EXERCISE REQUIREMENTS: Reproduce the listing below line for line, with no changes, and omit the pictures from your reply.

RECORDS:
— BEGIN —

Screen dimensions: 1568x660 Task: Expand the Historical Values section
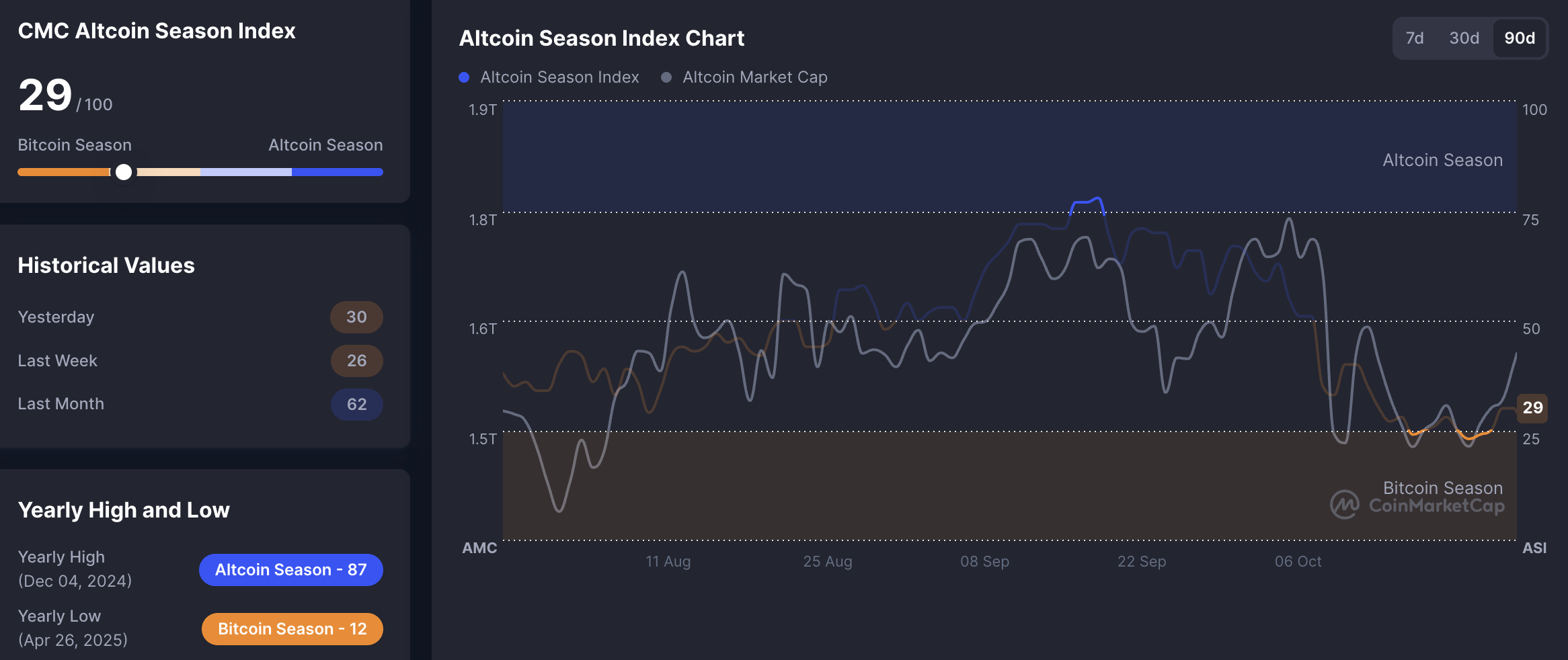(106, 265)
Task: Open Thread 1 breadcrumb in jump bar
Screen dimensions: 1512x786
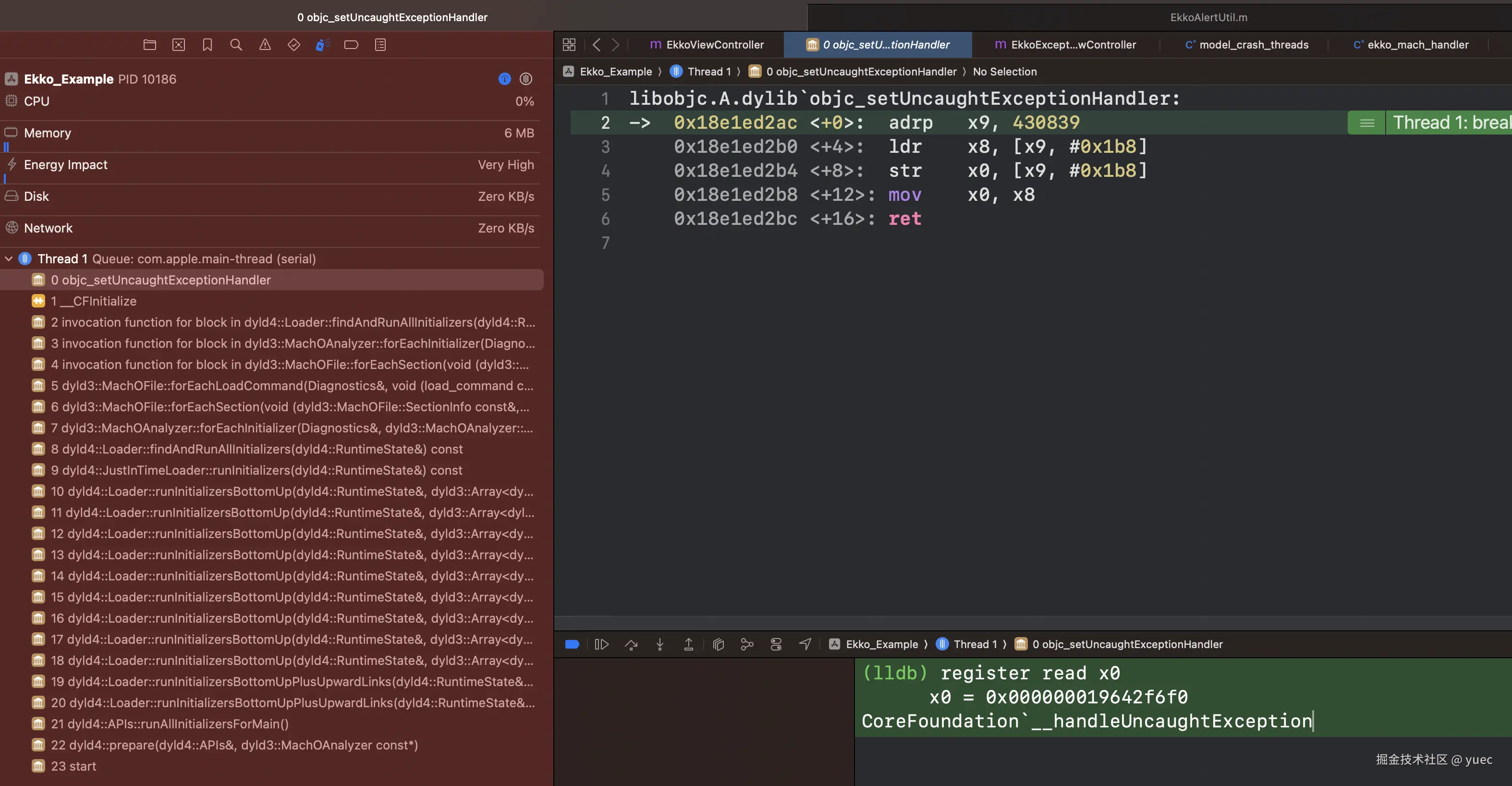Action: (708, 72)
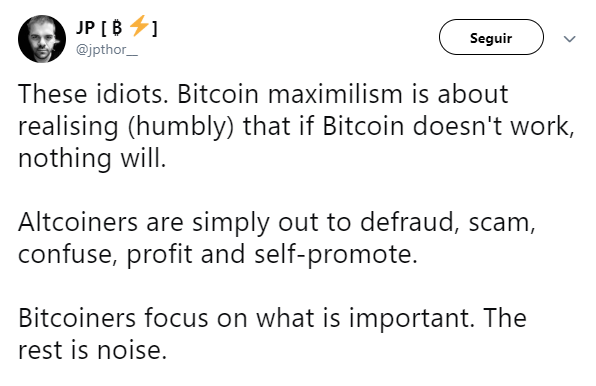Click the words "Bitcoin maximilism" in tweet
596x386 pixels.
pos(290,93)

— END —

RESULT OF THIS TASK:
Screen dimensions: 1568x660 Task: Expand the Historical Values section
(106, 265)
Task: Open Thread 1 breadcrumb in jump bar
Screen dimensions: 1512x786
Action: (708, 72)
Click the words "Bitcoin maximilism" in tweet
596x386 pixels.
pos(290,93)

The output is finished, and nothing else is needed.